Would there be a reduction in lift curve slope or any other performance (compared to a straight wing, with no sweep), for my wing with only sweep at the trailing edge?
1. Lift curve slope. Leading/trailing edge edge sweeps of 0° & 12° yield a quarter chord sweep of 3°, which is very little. When for instance using the simple sweep theory like in this answer, wing lift coefficient $C_L = c_l \cdot$(cos$\Lambda)^2$ reduces by (cos 3°)$^2$ = 0.997 = 0.3%.

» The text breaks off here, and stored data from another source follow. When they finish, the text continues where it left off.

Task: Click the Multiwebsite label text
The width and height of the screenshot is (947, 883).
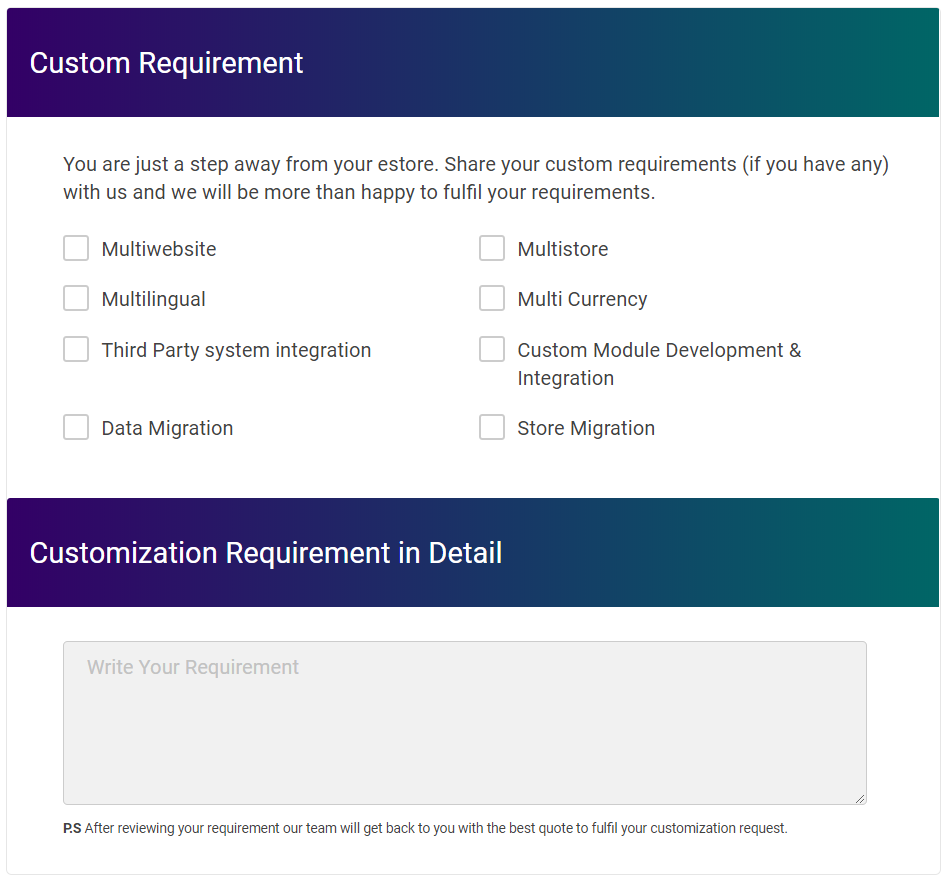Action: pos(159,249)
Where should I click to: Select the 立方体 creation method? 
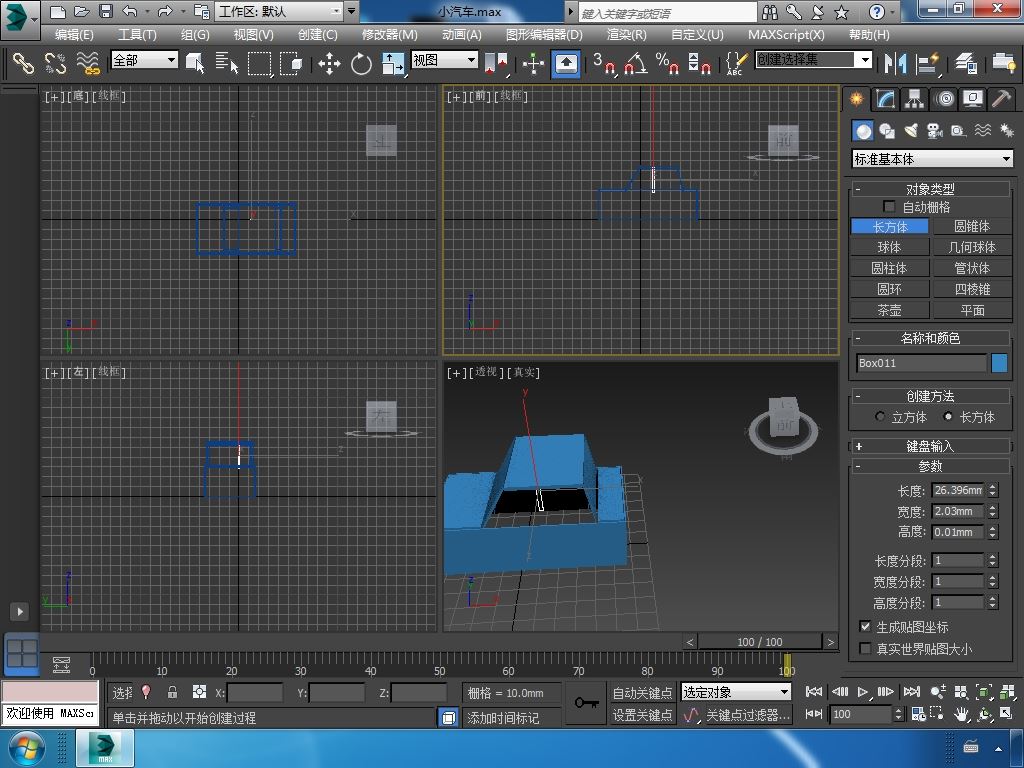pyautogui.click(x=881, y=417)

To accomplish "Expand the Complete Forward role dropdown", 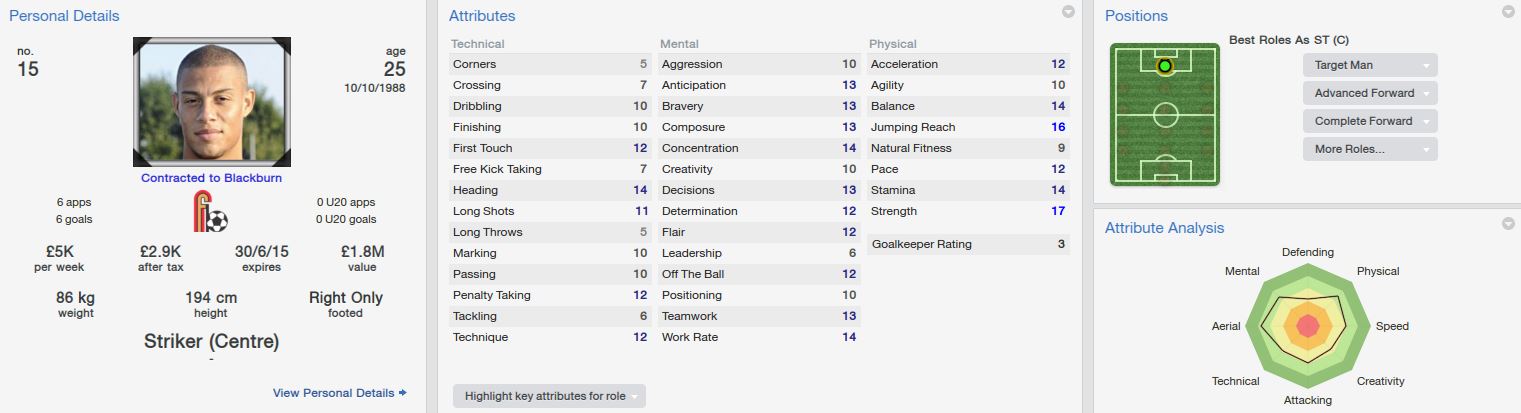I will (1369, 121).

2. Any other performance. Stall characteristics might be slightly improved, since the trailing edge will deflect the flow slightly in the wing root direction, so full aileron control in a stall. You might find more info in the answers to this question, although they pertain more to faster planes with higher sweep angles.
3. Structural implications.. The usual issues with forward sweep are increased tip torque and increased flutter tendencies, which requires stiffer torsional construction. But again, with a straight leading edge and only 3° forward sweep there should be no serious consequences.
Above picture (from Wikipedia) shows the L-13 Blaník. Quoting the Wiki article, it is the most numerous and widely used glider in the world. It has slight forward sweep for positioning the instructor not above the main wing spar, and has very favourable handling characteristics.